[START SOURCE MATERIAL]

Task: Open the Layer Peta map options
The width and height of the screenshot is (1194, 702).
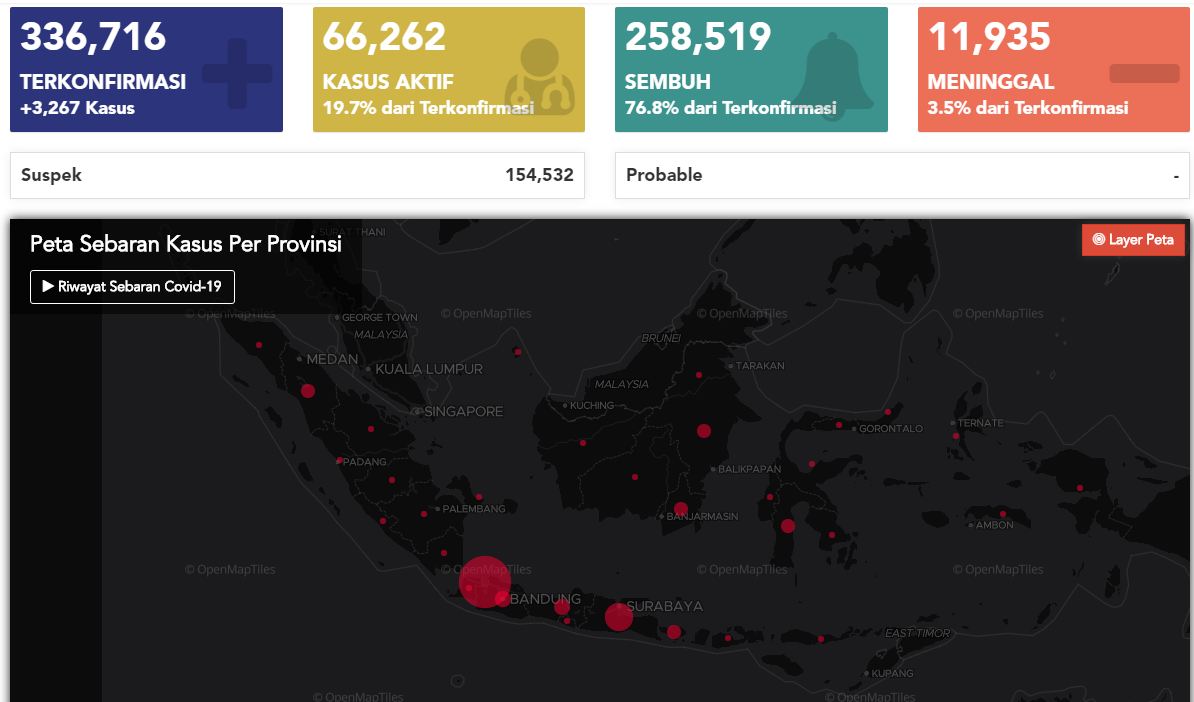Action: coord(1133,240)
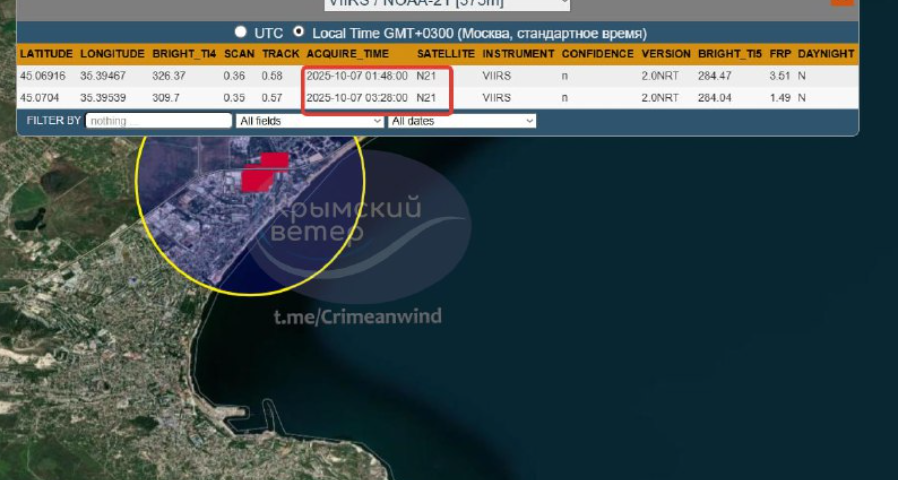898x480 pixels.
Task: Click into the FILTER BY text field
Action: 158,121
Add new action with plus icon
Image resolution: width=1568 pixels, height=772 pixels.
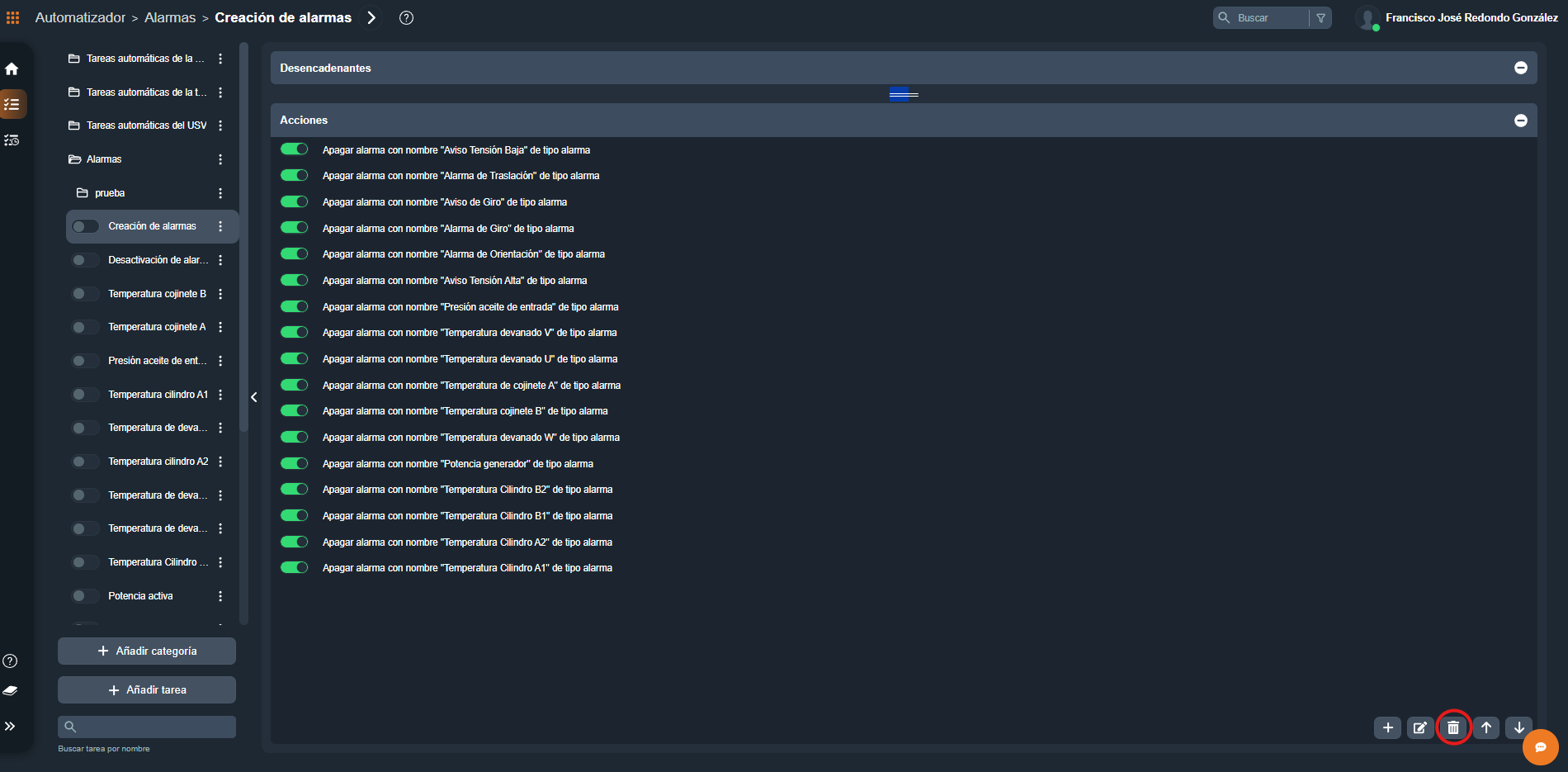click(x=1387, y=727)
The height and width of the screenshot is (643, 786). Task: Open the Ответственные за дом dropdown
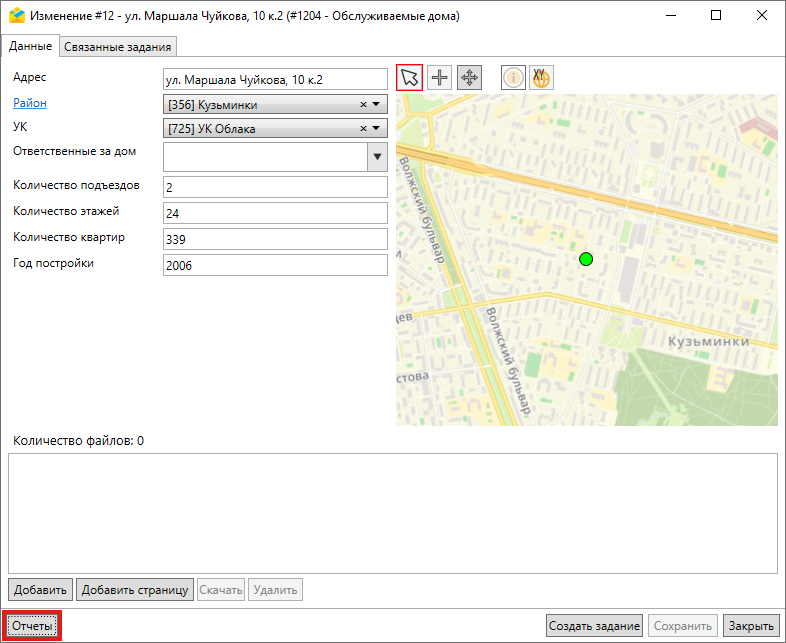tap(377, 157)
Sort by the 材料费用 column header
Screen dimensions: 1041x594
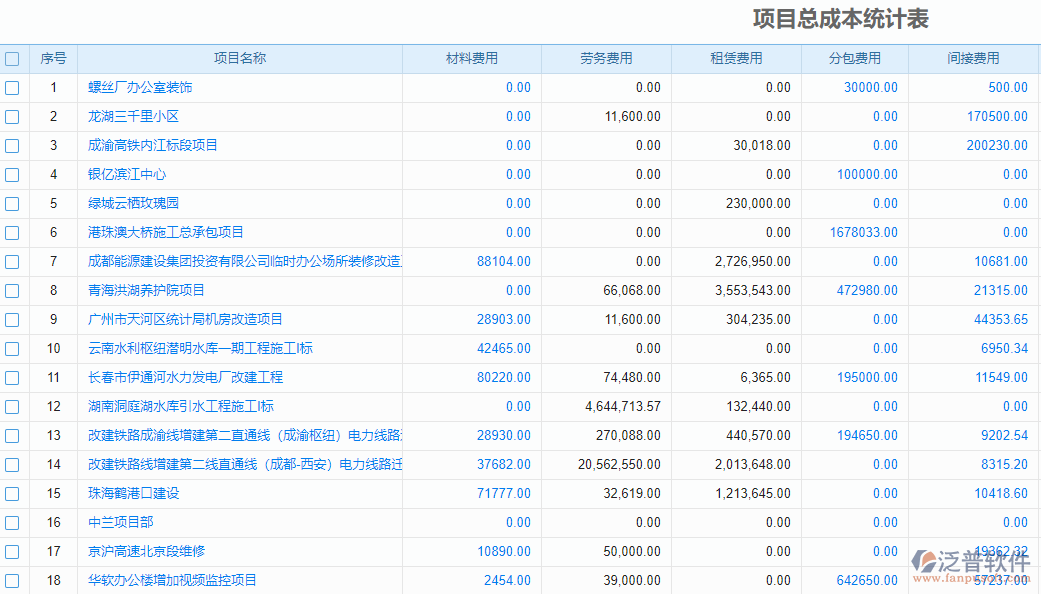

[END SOURCE MATERIAL]

**REQUIREMENT**
Render the items as a Markdown table with the columns "Row" and "Line," starting with the line that contains "Add new action with plus icon" and going on through the end of the items. Number each row, skip blank lines, and leave out the pictures.

**ANSWER TO THE TASK**
| Row | Line |
|---|---|
| 1 | Add new action with plus icon |
| 2 | Image resolution: width=1568 pixels, height=772 pixels. |
| 3 | click(x=1387, y=727) |
| 4 | The height and width of the screenshot is (643, 786). Task: Open the Ответственные за дом dropdown |
| 5 | tap(377, 157) |
| 6 | Sort by the 材料费用 column header |
| 7 | Screen dimensions: 1041x594 |